■ AVAILABLE RECORDS ■

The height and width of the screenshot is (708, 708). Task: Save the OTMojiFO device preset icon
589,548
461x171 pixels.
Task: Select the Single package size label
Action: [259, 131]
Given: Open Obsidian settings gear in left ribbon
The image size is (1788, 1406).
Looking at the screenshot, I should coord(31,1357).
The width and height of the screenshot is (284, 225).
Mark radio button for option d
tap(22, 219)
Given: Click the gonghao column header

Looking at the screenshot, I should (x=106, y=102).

■ WHAT TO PRODUCE ■
Please copy all of the entries above word for word, keeping every line in its original order.

■ SOLUTION BELOW ■
The height and width of the screenshot is (708, 708). Task: Save the OTMojiFO device preset icon
589,548
461x171 pixels.
Task: Select the Single package size label
Action: [259, 131]
Given: Open Obsidian settings gear in left ribbon
The image size is (1788, 1406).
Looking at the screenshot, I should coord(31,1357).
The width and height of the screenshot is (284, 225).
Mark radio button for option d
tap(22, 219)
Given: Click the gonghao column header

Looking at the screenshot, I should (x=106, y=102).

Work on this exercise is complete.